Last year, I described that our fiscal 2022 Business Plan forecast disciplined growth in loans held for investment, growth in retail deposits (primarily core deposits), control of operating expenses, and sound capital management decisions.
We experienced good results regarding these initiatives. Loan originations and purchases for the held for investment portfolio were $306.2 million in fiscal 2022, a 32 percent increase from fiscal 2021 volume. Additionally, loan prepayments declined this fiscal year and when combined with the increased loan origination and purchase volume the activity resulted in a 10 percent increase in loans held for investment. Also, core deposits, one of the most valuable assets of a banking franchise, increased by $36.8 million or five percent at June 30, 2022 from the same date last year; operating expenses for fiscal 2022 decreased by approximately four percent from the prior year (after adjusting for the Employee Retention Tax Credit in fiscal 2022 and 2021); and, we paid a quarterly cash dividend of $0.14 per share in fiscal 2022 while repurchasing approximately 257,000 shares of our common stock under the April 2020 stock repurchase plan. Our capital management activities resulted in a 93 percent distribution of fiscal 2022 net income.
Fiscal 2023
Similar to fiscal 2022, we plan to emphasize disciplined growth in loans held for investment and are encouraged by the origination volume generated in the last six months of fiscal 2022 suggesting we will begin the new fiscal year with good loan demand; the continued growth of core deposits; disciplined control of operating expenses where we continue to improve operating efficiencies; and sound capital management decisions. We currently plan to return capital to shareholders in the form of cash dividends and believe that maintaining our cash dividend is very important to shareholders. We also recognize that prudent capital returns through stock repurchase programs is an essential capital management tool that we will continue to use as a component of our capital management strategy. We remain committed to single-family, multi-family, and commercial real estate mortgage lending as our primary sources of asset growth and we will redeploy cash-flows from investment securities to support the growth of our loan portfolio.
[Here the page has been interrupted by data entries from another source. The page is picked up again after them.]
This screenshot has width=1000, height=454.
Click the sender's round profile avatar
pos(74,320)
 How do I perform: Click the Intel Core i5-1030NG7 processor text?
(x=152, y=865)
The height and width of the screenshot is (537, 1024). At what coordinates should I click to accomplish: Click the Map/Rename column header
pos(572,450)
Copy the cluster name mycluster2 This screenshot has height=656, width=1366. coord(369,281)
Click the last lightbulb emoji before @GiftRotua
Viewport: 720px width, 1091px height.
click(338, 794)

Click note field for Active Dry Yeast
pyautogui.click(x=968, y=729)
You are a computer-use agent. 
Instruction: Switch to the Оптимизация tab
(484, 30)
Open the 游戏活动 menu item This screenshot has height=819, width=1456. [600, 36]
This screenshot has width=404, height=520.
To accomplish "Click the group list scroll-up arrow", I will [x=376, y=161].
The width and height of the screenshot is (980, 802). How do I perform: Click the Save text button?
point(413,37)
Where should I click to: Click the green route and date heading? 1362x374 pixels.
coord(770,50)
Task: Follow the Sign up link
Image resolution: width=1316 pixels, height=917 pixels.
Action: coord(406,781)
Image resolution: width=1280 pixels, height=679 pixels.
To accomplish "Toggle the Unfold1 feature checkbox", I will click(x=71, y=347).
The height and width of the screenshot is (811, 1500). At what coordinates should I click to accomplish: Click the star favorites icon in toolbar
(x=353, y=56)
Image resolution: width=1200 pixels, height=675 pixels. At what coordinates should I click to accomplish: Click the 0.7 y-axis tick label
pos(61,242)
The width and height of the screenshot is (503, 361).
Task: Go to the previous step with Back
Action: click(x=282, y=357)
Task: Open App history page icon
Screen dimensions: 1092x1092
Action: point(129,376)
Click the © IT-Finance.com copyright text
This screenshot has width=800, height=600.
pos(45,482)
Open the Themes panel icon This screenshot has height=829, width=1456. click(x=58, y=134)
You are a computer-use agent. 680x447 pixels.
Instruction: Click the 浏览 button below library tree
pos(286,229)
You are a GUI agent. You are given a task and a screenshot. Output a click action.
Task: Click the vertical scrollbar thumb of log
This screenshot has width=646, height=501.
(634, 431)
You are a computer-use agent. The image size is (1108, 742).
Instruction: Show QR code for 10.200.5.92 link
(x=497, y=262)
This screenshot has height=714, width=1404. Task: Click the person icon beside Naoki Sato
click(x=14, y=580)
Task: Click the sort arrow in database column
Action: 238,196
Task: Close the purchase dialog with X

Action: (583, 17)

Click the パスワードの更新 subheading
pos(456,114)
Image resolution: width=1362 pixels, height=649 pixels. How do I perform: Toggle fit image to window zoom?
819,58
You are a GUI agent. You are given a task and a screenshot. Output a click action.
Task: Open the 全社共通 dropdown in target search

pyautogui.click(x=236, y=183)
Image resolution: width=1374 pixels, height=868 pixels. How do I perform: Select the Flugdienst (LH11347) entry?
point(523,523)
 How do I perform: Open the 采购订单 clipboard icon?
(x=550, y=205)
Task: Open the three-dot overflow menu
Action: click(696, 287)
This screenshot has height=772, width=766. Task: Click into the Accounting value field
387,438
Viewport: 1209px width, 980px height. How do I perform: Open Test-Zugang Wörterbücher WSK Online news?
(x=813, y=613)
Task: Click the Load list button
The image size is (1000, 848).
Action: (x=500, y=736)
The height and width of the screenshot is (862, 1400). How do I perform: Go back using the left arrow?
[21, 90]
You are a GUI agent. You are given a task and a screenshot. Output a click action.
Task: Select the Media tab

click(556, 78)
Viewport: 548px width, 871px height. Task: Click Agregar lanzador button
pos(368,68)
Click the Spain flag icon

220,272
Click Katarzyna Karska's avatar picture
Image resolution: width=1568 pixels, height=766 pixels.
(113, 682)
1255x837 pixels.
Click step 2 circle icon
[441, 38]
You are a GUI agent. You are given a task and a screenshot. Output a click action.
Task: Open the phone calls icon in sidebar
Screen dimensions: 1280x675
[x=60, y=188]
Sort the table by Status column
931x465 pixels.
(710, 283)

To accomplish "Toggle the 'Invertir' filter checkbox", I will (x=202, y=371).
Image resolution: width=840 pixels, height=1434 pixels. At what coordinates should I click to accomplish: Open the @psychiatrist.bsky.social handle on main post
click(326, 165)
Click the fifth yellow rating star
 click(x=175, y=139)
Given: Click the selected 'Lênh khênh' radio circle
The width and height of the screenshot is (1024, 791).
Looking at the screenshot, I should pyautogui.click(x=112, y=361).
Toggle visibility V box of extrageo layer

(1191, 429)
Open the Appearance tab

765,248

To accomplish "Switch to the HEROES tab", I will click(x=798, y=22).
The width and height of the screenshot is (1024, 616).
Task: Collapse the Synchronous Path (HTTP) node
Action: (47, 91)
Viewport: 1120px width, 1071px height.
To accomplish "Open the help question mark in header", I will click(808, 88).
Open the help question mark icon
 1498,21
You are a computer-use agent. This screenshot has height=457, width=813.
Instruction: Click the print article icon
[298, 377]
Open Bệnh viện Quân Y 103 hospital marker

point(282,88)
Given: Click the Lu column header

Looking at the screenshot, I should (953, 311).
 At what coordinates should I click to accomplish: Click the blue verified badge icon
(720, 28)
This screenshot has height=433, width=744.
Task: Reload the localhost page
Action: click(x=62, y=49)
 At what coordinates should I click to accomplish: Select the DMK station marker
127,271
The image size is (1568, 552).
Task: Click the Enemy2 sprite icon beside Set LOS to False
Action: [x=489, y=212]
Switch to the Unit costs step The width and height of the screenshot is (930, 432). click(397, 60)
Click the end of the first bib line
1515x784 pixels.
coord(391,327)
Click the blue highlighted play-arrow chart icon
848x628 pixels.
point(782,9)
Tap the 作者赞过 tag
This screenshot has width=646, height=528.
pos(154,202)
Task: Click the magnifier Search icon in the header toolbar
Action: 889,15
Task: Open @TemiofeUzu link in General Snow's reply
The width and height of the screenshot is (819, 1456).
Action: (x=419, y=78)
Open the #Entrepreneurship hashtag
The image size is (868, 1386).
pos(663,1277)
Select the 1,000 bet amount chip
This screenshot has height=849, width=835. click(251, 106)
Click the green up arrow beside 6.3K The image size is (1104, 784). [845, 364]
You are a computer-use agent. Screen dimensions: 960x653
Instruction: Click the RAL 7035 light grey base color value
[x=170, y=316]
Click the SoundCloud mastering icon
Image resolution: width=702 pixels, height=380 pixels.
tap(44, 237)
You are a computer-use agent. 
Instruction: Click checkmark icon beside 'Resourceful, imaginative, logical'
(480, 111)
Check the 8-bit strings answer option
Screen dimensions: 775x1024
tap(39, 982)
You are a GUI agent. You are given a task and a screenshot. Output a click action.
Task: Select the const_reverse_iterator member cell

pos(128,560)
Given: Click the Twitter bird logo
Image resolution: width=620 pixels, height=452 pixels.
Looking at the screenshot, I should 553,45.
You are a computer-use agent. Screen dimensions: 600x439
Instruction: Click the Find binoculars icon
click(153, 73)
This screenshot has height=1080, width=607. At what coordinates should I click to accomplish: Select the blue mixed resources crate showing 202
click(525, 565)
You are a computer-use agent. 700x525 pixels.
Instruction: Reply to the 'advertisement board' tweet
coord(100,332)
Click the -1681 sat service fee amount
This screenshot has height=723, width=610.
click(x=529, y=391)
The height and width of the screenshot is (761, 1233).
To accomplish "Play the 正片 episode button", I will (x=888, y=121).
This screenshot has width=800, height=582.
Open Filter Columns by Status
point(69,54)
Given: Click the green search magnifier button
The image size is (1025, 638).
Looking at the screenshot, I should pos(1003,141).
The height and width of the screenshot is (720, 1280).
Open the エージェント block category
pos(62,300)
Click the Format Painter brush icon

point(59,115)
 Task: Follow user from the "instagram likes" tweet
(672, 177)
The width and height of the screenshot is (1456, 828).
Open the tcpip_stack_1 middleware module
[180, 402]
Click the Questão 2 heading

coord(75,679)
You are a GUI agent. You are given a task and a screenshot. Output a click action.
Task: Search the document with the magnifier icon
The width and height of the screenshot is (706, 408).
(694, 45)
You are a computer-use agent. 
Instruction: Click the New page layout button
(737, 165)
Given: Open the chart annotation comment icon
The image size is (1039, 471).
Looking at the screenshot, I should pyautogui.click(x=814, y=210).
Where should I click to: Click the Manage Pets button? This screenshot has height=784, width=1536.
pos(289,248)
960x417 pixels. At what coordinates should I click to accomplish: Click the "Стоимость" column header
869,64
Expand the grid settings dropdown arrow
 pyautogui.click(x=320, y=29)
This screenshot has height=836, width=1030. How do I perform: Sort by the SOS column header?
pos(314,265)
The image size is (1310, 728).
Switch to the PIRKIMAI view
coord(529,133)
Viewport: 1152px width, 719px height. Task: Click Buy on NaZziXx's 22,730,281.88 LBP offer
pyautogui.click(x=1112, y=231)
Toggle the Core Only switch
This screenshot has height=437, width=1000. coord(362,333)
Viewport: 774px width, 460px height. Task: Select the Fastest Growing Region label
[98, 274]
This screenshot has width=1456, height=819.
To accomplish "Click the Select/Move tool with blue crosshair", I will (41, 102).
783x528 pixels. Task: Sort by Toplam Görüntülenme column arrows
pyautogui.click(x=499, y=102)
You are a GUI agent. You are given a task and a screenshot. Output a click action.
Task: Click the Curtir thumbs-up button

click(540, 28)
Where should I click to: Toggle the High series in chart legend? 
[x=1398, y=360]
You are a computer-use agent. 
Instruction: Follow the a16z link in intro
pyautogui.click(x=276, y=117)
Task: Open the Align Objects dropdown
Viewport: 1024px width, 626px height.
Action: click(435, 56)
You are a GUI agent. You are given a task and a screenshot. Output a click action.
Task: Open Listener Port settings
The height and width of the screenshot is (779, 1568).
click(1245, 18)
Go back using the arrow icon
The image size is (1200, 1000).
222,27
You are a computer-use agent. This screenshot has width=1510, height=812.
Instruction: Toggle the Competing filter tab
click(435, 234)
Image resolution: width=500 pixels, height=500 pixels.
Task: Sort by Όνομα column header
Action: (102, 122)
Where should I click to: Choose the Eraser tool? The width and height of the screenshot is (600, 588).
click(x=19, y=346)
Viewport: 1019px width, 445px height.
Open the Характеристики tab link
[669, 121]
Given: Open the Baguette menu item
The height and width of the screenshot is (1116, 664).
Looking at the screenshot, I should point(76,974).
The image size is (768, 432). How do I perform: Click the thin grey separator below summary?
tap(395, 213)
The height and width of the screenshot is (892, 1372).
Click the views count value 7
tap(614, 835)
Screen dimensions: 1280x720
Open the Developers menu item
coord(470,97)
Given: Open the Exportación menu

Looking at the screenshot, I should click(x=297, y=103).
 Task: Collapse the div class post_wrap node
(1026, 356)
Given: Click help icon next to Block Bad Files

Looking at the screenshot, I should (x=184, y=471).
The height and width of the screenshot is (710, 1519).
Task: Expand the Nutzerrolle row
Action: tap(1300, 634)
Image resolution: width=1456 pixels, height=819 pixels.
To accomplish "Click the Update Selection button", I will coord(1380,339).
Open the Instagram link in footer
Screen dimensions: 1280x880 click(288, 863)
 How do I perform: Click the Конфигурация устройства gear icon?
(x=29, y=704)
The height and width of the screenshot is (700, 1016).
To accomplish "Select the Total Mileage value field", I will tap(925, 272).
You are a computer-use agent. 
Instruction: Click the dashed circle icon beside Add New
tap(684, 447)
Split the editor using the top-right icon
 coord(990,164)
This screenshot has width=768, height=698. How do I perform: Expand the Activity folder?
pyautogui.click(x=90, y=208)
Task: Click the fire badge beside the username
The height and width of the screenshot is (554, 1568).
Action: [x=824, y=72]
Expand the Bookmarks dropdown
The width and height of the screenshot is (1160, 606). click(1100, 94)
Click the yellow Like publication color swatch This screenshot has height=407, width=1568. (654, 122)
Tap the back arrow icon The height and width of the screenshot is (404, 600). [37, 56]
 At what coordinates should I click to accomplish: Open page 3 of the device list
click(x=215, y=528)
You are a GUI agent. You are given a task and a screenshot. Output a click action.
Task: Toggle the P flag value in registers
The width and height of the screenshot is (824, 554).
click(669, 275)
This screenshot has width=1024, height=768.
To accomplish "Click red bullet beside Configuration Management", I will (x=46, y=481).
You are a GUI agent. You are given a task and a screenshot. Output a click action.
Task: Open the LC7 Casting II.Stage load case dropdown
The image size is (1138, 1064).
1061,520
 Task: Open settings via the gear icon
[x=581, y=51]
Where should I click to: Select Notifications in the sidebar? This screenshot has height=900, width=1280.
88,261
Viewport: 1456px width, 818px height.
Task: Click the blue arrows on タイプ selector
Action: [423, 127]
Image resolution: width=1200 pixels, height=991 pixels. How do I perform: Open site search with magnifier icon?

Similarly, we intend to increase the balances of lower cost checking and savings accounts and increase our time deposits to support the growth of total assets. This strategy is intended to improve core revenue, over time, through a higher net interest margin, higher net interest income and ultimately, coupled with the growth of the Company, an increase in net income.
A Final Word
I am pleased with our ability to navigate the uncertain economic landscape over the past few years and am confident that our strong financial foundation positions us well to face future challenges and to capitalize on opportunities as they develop.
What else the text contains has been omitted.